Buda sadece kuru bir siyasetle olabilecek bir şey değildir. Bunun için
sosyal ve kültürel dönüşüme ihtiyaç vardır.
- HDP PKK vb. örgütler küresel ve komplike bir projenin
parçasıdırlar. Daha açık
ifadeyle bunlar, Haçlı-Siyonist ittifakının kiralık katilleri ve mayın
eşekleridirler. Bunların asıl gayesi Kürt halkının sorunlarını
çözmek falan değildir. Kürt halkında ırkçılık ve dinsizlik virüsünün
yerleşmesini sağlamak suretiyle ümmeti bölüp daha kolay sömürülür hale
getirmek. Kendi çıkarları ve emperyal hegemonyaları için kullanmaktır. Bu
planda; yerel küresel, Türk Kürt, Arap Acem fark etmez, kullanılmaya
müsait olan herkes kullanılır. Diğer ırkçı partiler ve örgütler de aynı
projenin parçasıdırlar. Bu sinsi tuzağa karşı, yine ümmetin çimentosu olan
İslam kardeşliğinin çok daha yoğun ve sağlıklı bir şekilde nesillere
öğretilmesi gerekir.
·
Şu an ümmetin iki püsküllü belası olan Şiilik ve
tekfirci hariciliğin yayılmasının seddedilmesinde ulema ve akademyanın rolünden
yeterince istifade edilmemektedir. Şia onlarca kanalla neredeyse her dilde
yayılmacılığına yoğun bir şekilde devam etmektedir. Haçlı-Siyonist ittifakının
projesi olan Şia ve harici yayılmacılığı ümmet için önü alınamaz hale gelmeden
bir şeyler yapmak zorundayız.
- Şehirleri yıkılan milletler, düşmanına karşı bilenerek, er veya
geç, daha güçlü bir şekilde hamle yaparlar. Ama inancı tahrif edilen bir
millet, celladına âşık olan misali, düşmanının gönüllü kölelerine dönüşür.

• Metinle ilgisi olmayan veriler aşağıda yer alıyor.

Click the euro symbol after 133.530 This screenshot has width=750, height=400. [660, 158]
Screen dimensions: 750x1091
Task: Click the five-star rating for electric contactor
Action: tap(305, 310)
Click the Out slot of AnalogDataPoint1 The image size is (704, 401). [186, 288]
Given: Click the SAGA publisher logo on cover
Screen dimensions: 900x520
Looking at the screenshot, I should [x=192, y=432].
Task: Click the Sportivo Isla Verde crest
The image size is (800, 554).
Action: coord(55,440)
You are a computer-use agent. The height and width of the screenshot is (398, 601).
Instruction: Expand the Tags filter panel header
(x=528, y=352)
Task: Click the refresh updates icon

Tahrifat konusunda Paralel yapı bu projenin en derini, en tehlikelisidir.
Bu ihanet çetesi, sadece bizim milletimiz ve ülkemizi değil ümmeti içerden
kuşatarak yıkmakla görevli bir yapıdır. Düşman orduları ve onların fiziki
silahları tahribat yaparlar. Böylesi yapılar ise tahrifat yaparlar.

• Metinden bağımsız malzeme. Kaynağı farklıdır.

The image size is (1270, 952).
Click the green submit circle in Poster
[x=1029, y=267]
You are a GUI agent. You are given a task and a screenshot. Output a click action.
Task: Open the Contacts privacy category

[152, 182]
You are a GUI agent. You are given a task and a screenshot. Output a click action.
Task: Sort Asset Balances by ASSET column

- Halkların dönüşümü nesiller boyu sürebilecek sabır gerektiren bir
süreçtir. Bunun için hep beraber sabır, sebat ve azimle çalışmak
zorundayız. Şu an çektiğimiz sıkıntılar, 90 yıldır İslam’ın içinin
boşaltılmaya ve mahkûm edilmeye çalışılması sebebiyledir. Dolayısıyla
başlatılan İslam’ı ihya hareketinin sonuçları da 9 ayda veya 9 yılda
alınamayacaktır. Sabır ve sebat gerekir. Sosyal ve kültürel dönüşüm
olmadan siyasi çözüm mümkün değildir.